フィギュアスケートを外野から楽しむ&応援するための会


by carthaginois
グランプリ・シリーズ第4戦フランス大会で、今シーズン初登場の浅田真央選手。タチアナ・タラソワコーチと本格的コンビを組んでの最初の大会。そのフリー『仮面舞踏会』を見ていて、04-05シーズンの、やはりタチアナさんが手がけた荒川静香さんのフリー『ロミオ&ジュリエット』の時のことが思い出されました。

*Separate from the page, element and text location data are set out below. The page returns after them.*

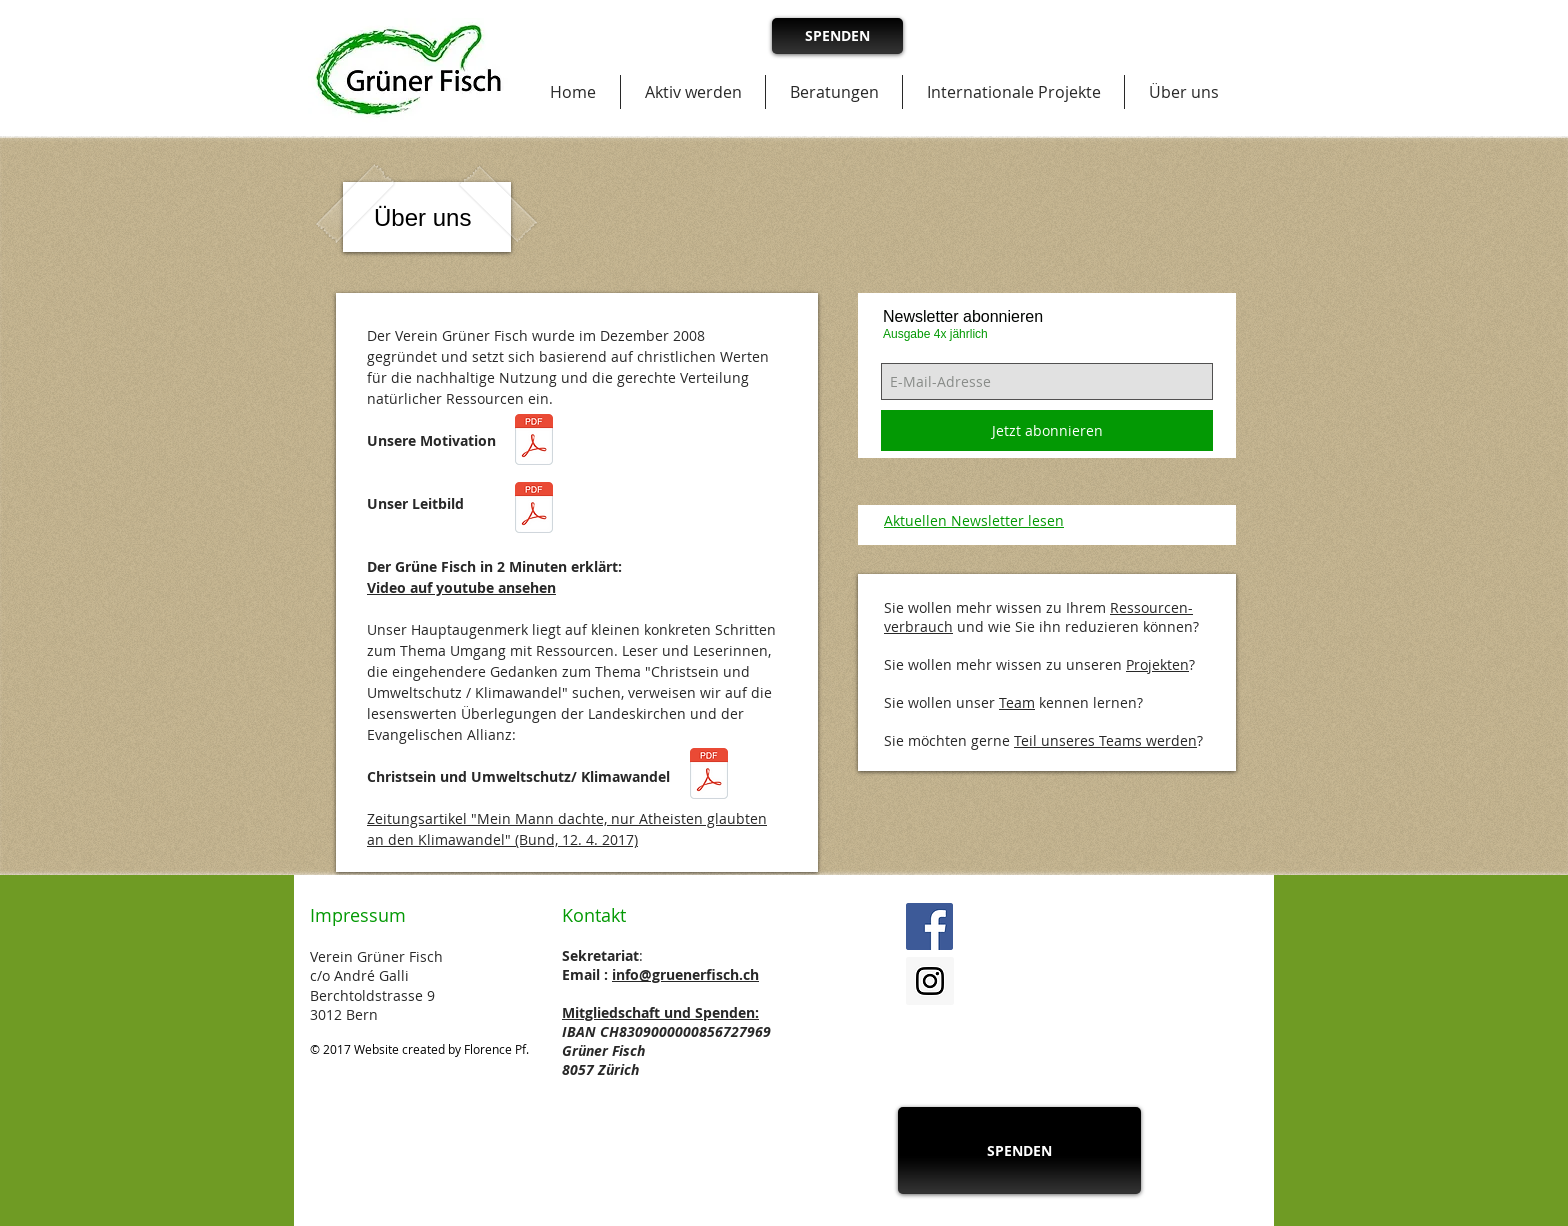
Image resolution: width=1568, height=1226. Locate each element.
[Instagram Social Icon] (930, 981)
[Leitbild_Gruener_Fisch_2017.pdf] (534, 510)
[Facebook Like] (1095, 927)
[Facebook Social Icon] (929, 926)
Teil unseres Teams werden (1105, 740)
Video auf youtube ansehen (461, 587)
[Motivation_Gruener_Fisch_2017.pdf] (534, 442)
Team (1017, 702)
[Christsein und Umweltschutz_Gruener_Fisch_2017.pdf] (709, 776)
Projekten (1157, 664)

オリンピックのプレ・シーズン、タラソワ・コーチは、ほんまハードで重い負荷、試練を愛弟子に与えて、がちがちに鍛えあげるんやなぁ~、あの強面(こわおもて)で選手を崖っぷちに追い込むんやなぁ~と………
高度な技のわんさわんさのてんこ盛りのオンパレードで、見せるプログラムというより、まずトレーニング・プロとしての意味合いが強いといった印象でしょうか…
音楽もなんのてらいもない直球で来ましたね…そしてこのロシア風ゴテゴテのゴージャス感は、これまでの真央選手にない持ち味。
勝つためのプログラムというより、選手の基礎力を高め、表現の幅をグーンを押し広げるためのまさに構造改革、真央版ペレストロイカ。このプログラム『仮面舞踏会』が真央選手を覆っている魔法のカーテンだとすると、このカーテンをマジシャンのようにパッーと取り払うと、そこにはさらに大きくなった、さらに輝きを増した真央選手が現れるという仕掛け……やっぱりタラソワさんは、魔女社会の大御所、なんて言ったらお怒りにならしゃいますでしょうか…?


ちょっとネット百科事典(ウィキペティア)でT.T.先生のこと、お勉強してみました。
今年(2008年)、めでたくフィギュアの殿堂入りを果たされたそうですが、タチアナ先生、調べたところでは1988年から6大会連続で、オリンピックの金メダリストを連続して輩出しているのですね。さすが名伯楽!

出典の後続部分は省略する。